_ABOUT THIS EXERCISE_
Retype the lines word for word, from the first line through the one that contains "center [162, 112].", and include that line. Leave the pictures out of your answer.

_DATA TO PROCESS_
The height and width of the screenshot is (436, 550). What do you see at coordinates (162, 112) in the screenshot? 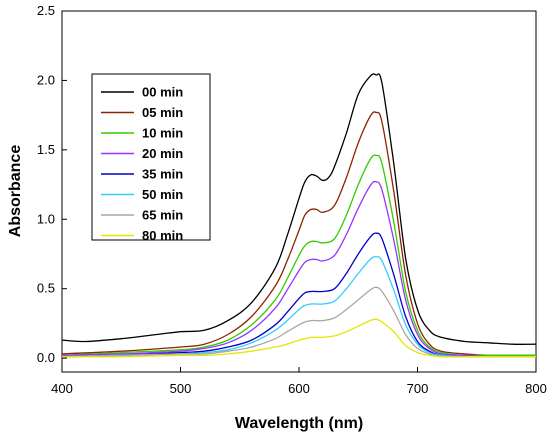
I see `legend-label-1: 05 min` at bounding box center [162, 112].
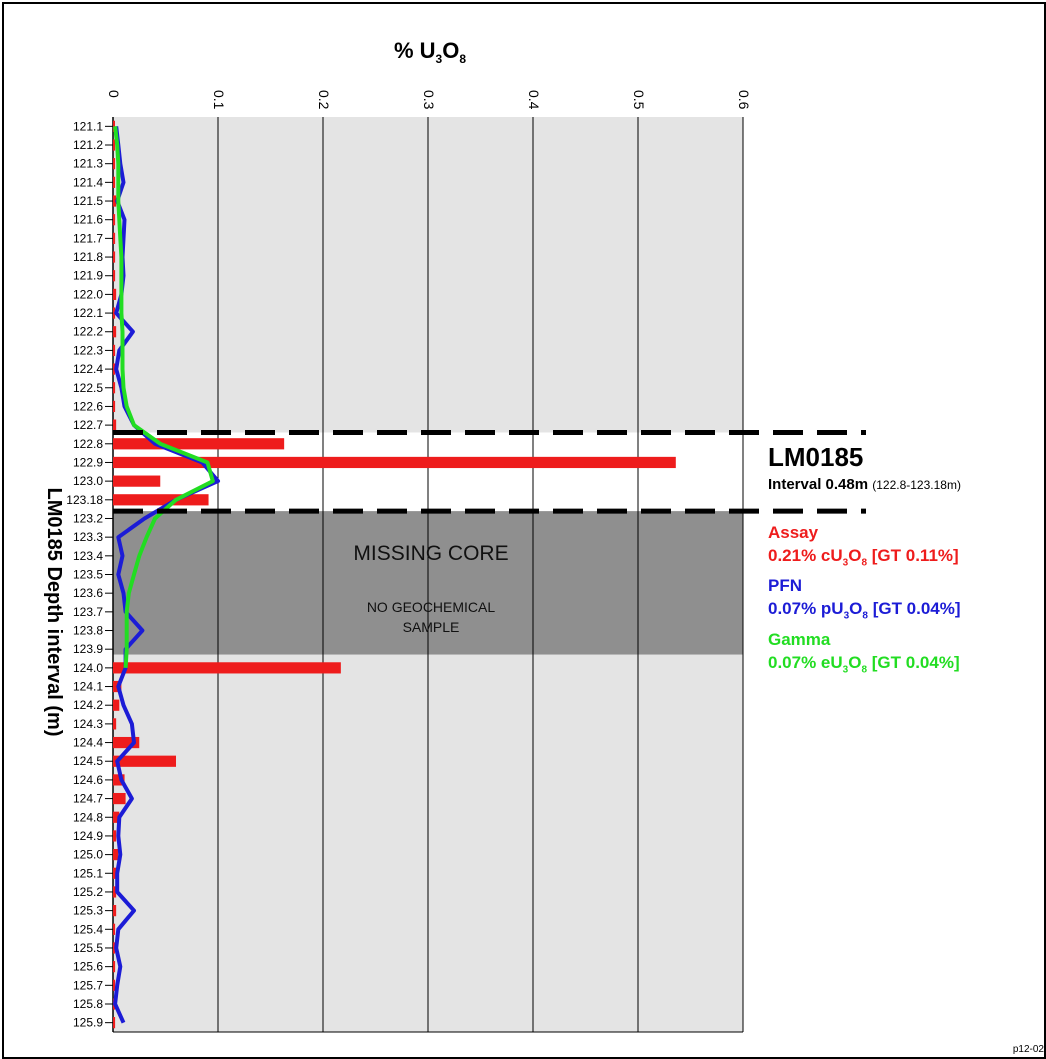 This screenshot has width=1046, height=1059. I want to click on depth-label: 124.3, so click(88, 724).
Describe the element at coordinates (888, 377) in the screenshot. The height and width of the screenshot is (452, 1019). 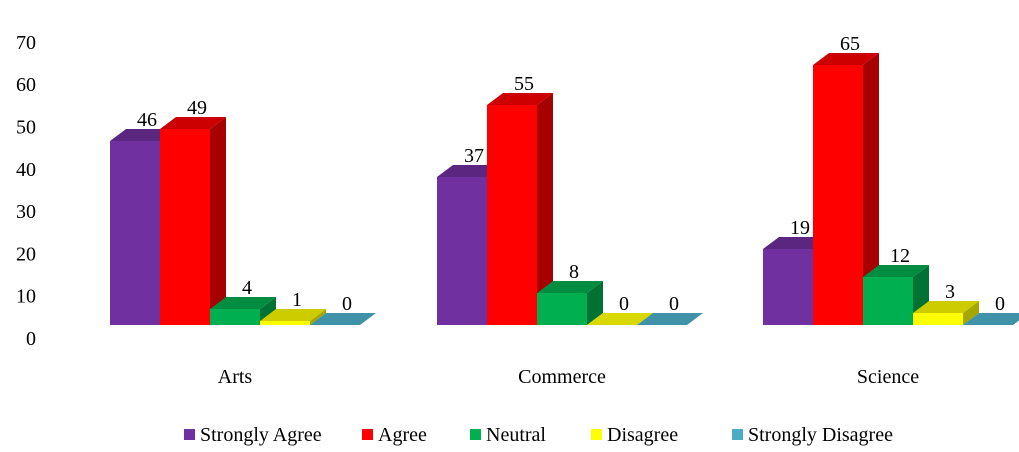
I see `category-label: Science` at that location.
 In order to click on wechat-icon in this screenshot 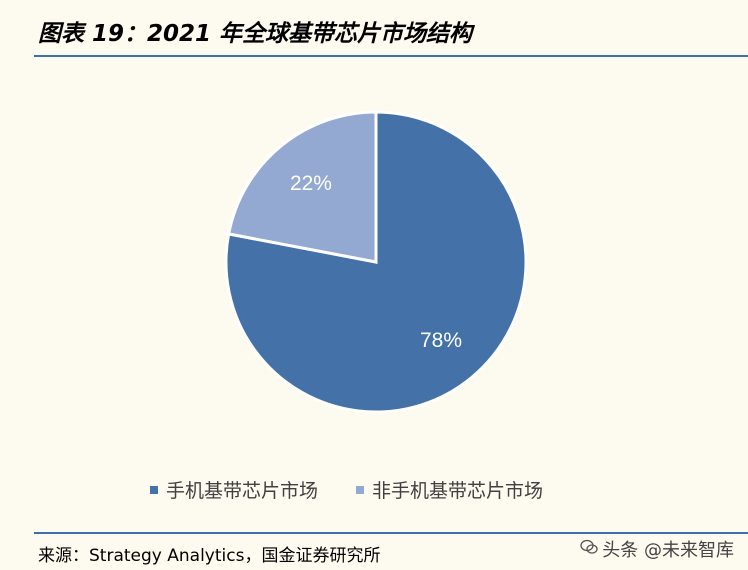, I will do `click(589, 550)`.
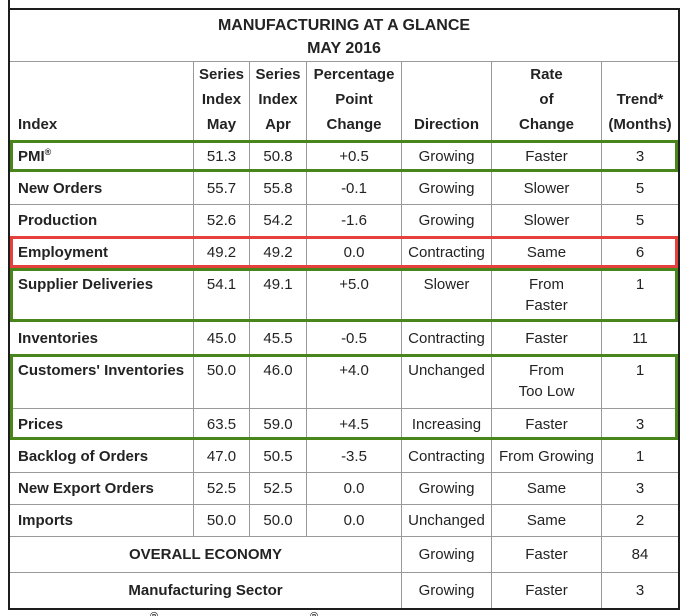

_SOLUTION FOR THIS EXERCISE_
The height and width of the screenshot is (436, 550). What do you see at coordinates (162, 112) in the screenshot? 
I see `legend-label-1: 05 min` at bounding box center [162, 112].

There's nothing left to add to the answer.